While this may seem like overkill, it is worth noting that some of the biggest fans of the office are recent graduates. In a UK government survey late last year, among the under-30s, just 19 percent said they follow a hybrid working pattern, compared to 29 percent of workers aged 30 or over.
“Employee satisfaction is measurable, but an office's direct impact on productivity is hard to measure.”
A Gallup survey in late 2022 found that while hybrid working could improve efficiency, autonomy and work-life balance, the office is still the best place for staff to work collaboratively. In the office, cross-functional collaboration and communication are easier, along with building working relationships and getting timely feedback. Most employees would agree that, almost by osmosis, it’s possible to learn about the company culture and business simply by being present in the office.
The younger cohort sees that company values and community come from learning, which means being around colleagues. The commute is a worthwhile trade-off for the in-person experience, but their expectations are still high – the office and its locale must be good. Amenities such as gyms, parks, cafés and retail outlets matter, as do good transport links.
Building quality and carbon footprint essential
Looking forward, it is clear companies remain unsure about their longer-term office needs. Fuchs from OSiT notes that the length of office leases has shortened dramatically in recent years. Long gone are the days of 10-15 year leases. “You’re lucky to get five years now,” she said.
According to Re-Leased, the average UK commercial lease length was 3.7 years in the first quarter of 2024, compared to 4.4 years five years earlier. Just 3.4 percent of new leases in the first quarter of last year were for 10 years or more.
Getting a top-quality building and an office with wiggle room to grow can make a longer lease possible. While the quality of fit-out is clearly important, companies are increasingly looking at the quality of the building itself. For example, EQT has commitments on sustainability. According to Ford, there’s a commitment to not lease offices that do not have gold-standard certification for sustainability using internationally recognized green building metrics.
Grade A buildings meet such standards and are priced accordingly – that is, at a premium. Larger companies are focused on their net-zero commitments and national targets, so demand for Grade A buildings is very strong, as older buildings with a larger carbon footprint are not an option.

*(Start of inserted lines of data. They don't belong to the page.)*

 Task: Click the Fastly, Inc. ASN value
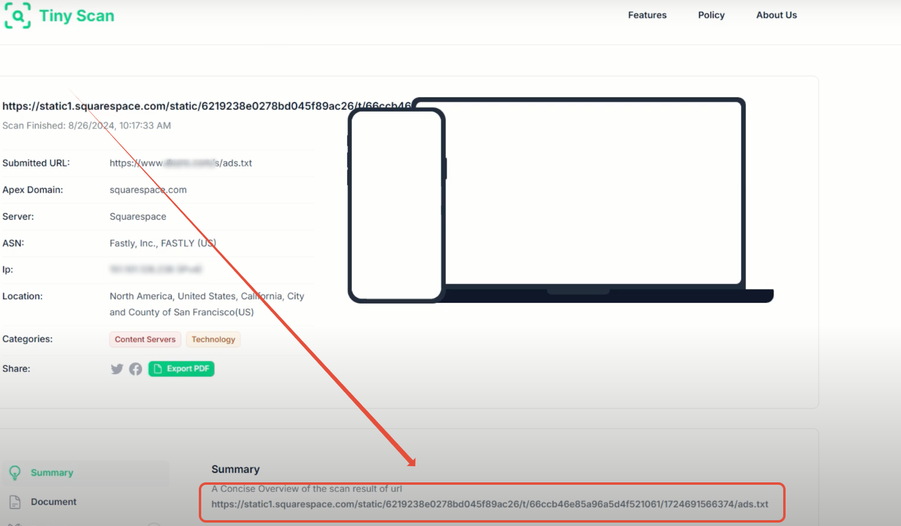click(163, 243)
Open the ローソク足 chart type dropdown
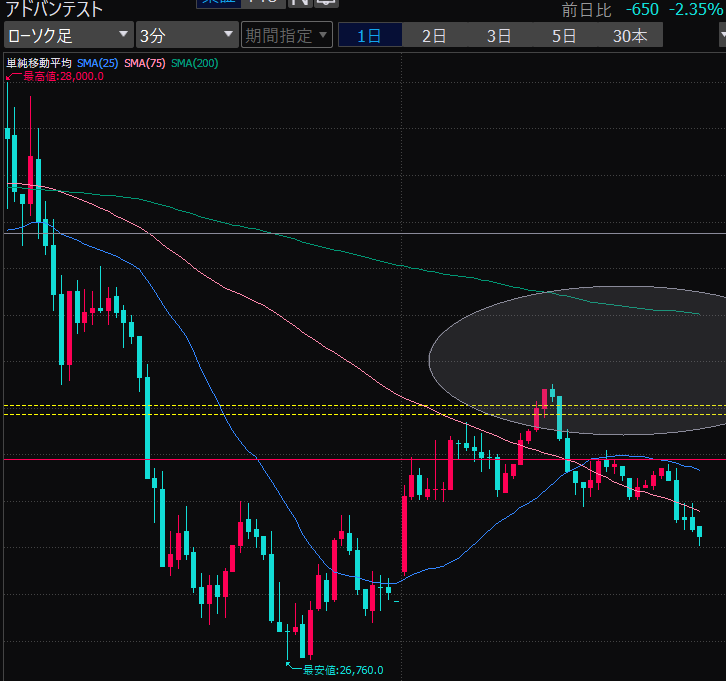The width and height of the screenshot is (726, 681). coord(68,36)
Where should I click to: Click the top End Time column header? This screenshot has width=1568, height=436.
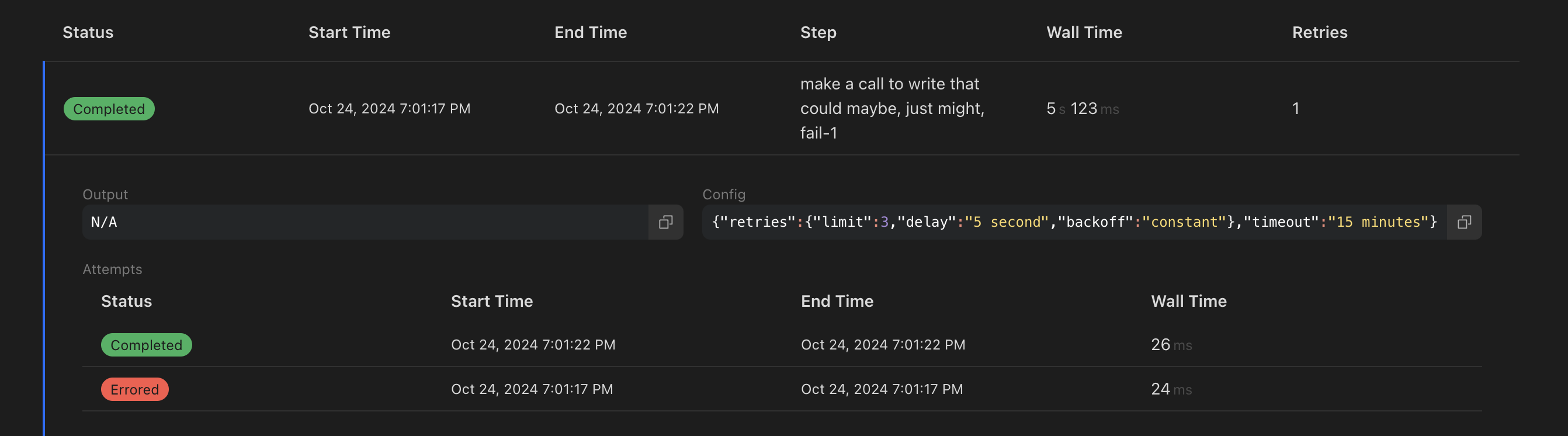590,32
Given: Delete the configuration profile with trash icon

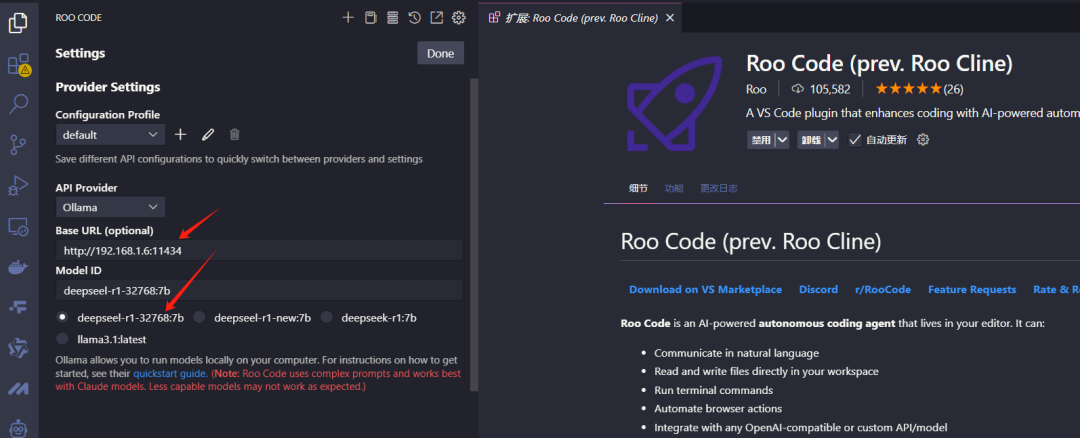Looking at the screenshot, I should pos(234,134).
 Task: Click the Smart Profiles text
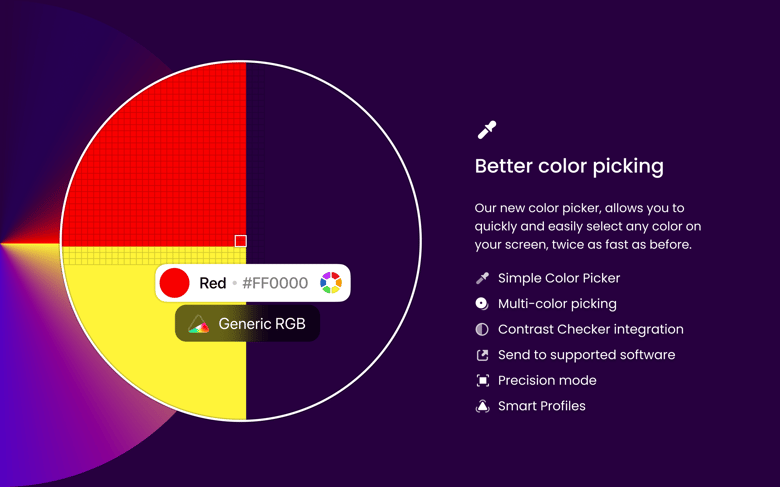click(542, 406)
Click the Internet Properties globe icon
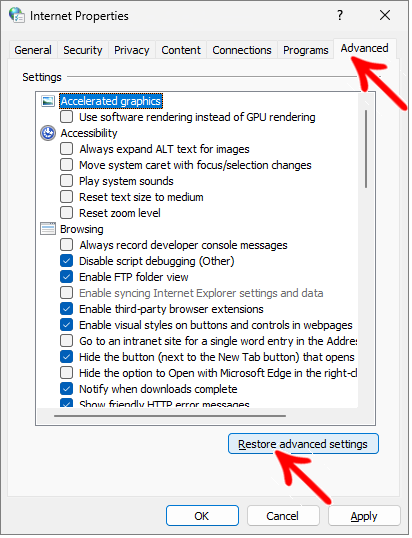The height and width of the screenshot is (538, 412). [16, 15]
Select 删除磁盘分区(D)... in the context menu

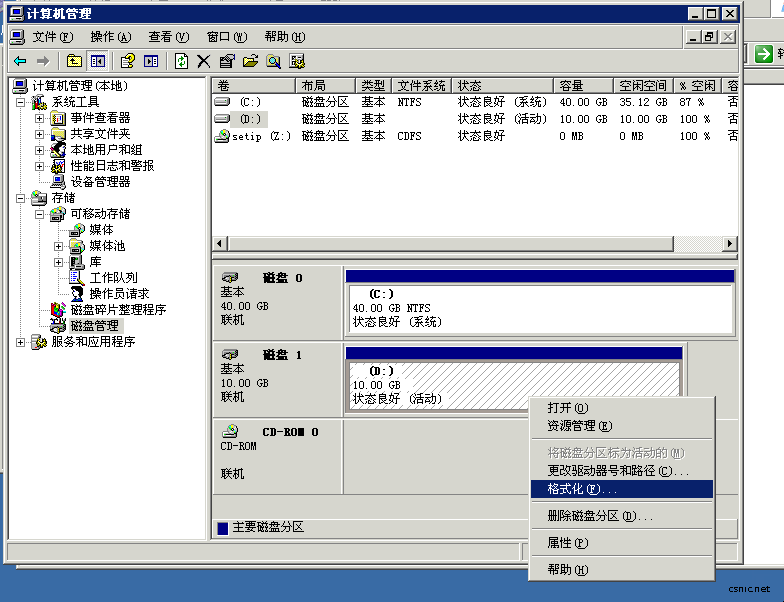(x=600, y=517)
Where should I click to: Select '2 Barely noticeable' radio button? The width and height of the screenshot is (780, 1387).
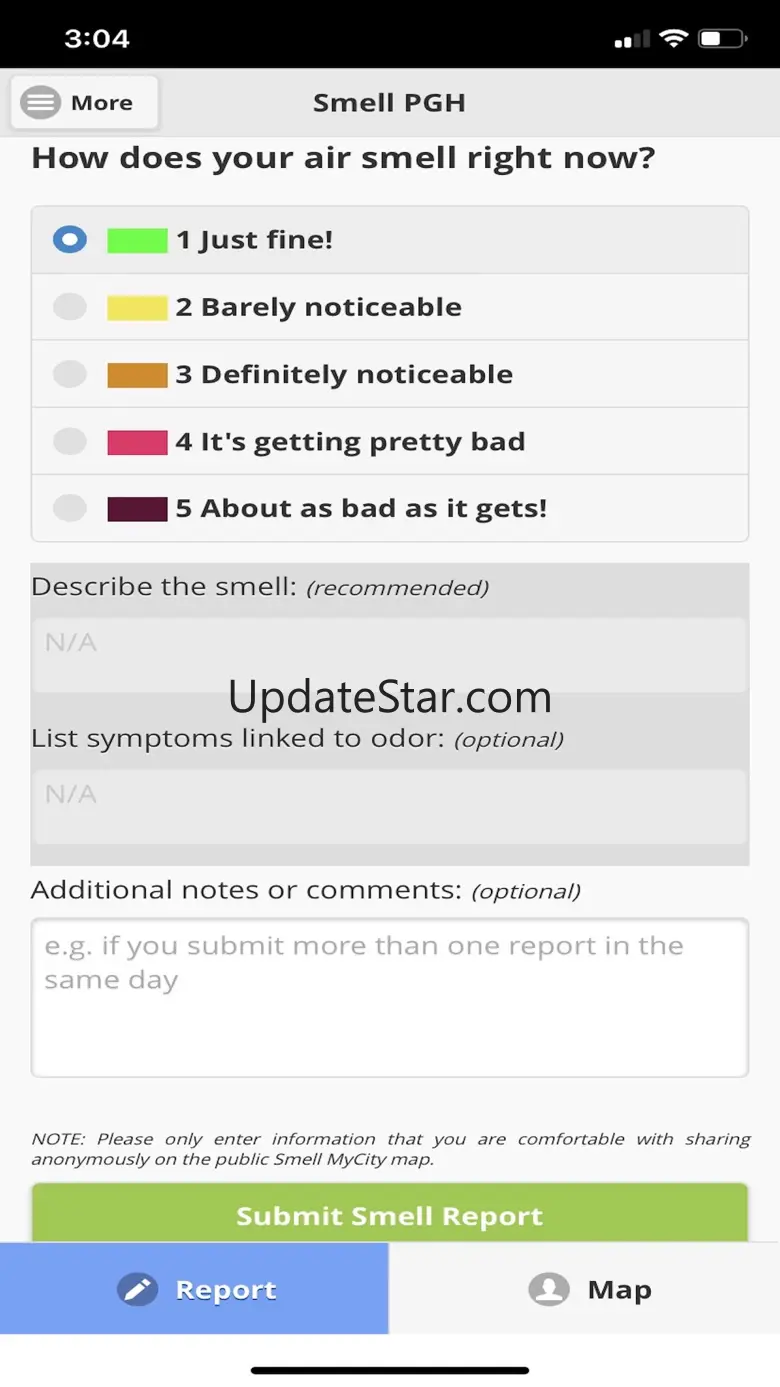point(70,307)
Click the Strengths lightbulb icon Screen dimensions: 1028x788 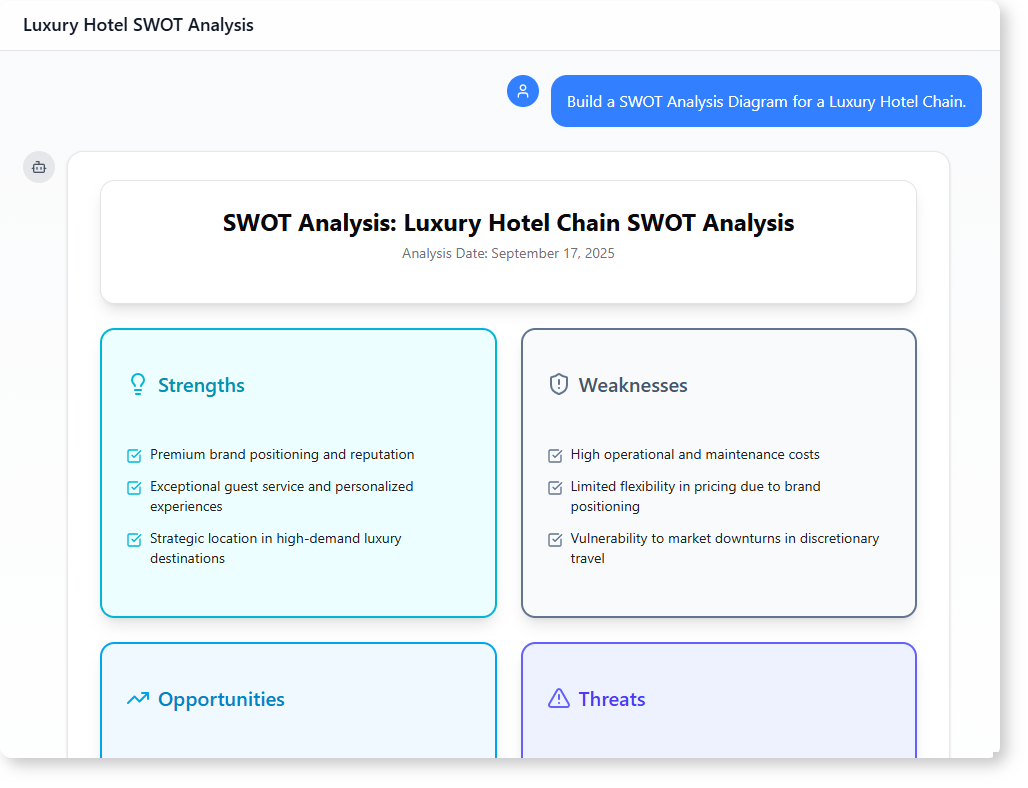tap(138, 385)
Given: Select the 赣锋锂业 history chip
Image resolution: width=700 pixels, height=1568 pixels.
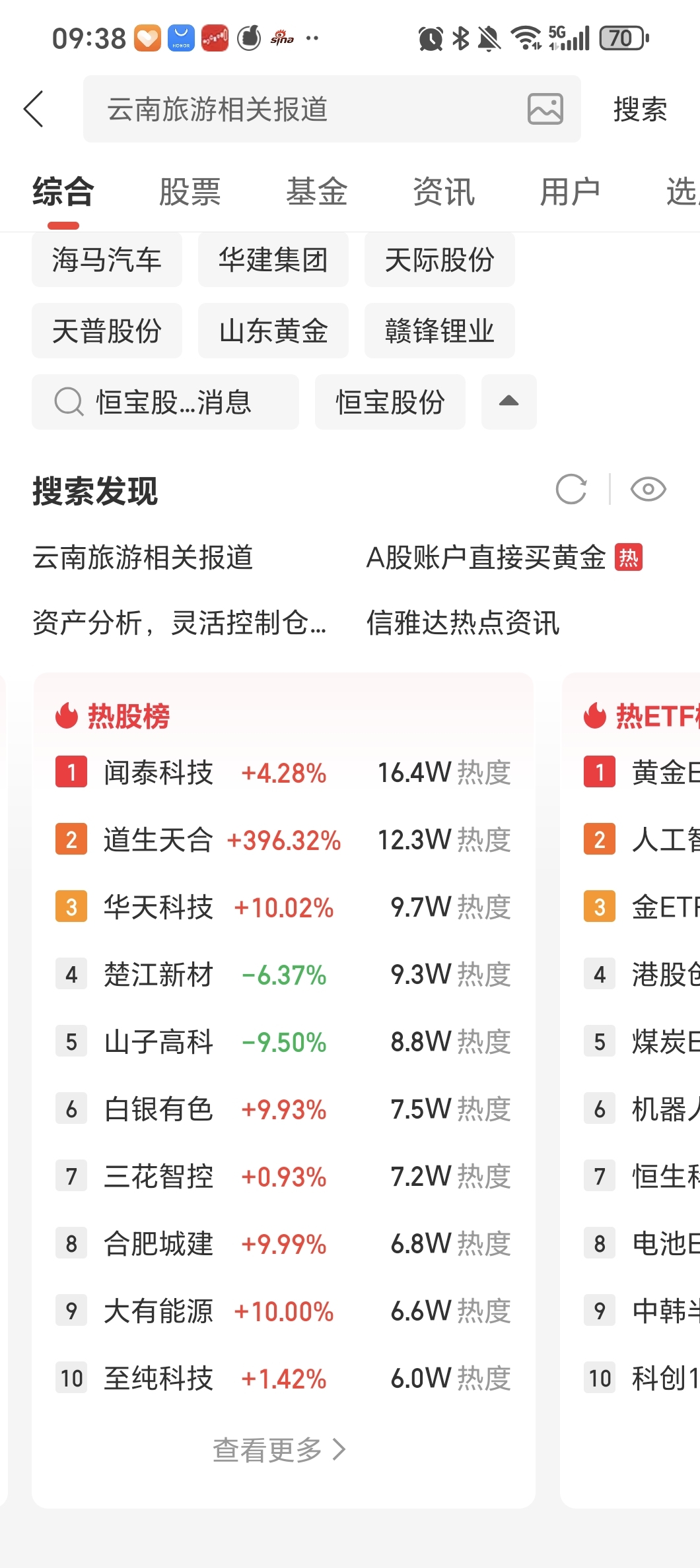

Ford says that building quality reflects EQT’s purpose and culture, is popular with staff and is good for company credentials. She adds that for all new offices since 2022, EQT has sought flexibility in the use of space and unassigned desks to leave room for a 10-15 percent increase in staff down the line.
Employee satisfaction is measurable, but an office's direct impact on productivity is hard to measure. After all, productivity is dependent on many different factors. However, a creatively designed office generally reflects thoughtful management. Few would argue that high employee satisfaction and likely reduced absenteeism, thanks to having the right work environment and good management practices, will lead to greater output. If that leads to improved hiring and retention, it will help productivity, too.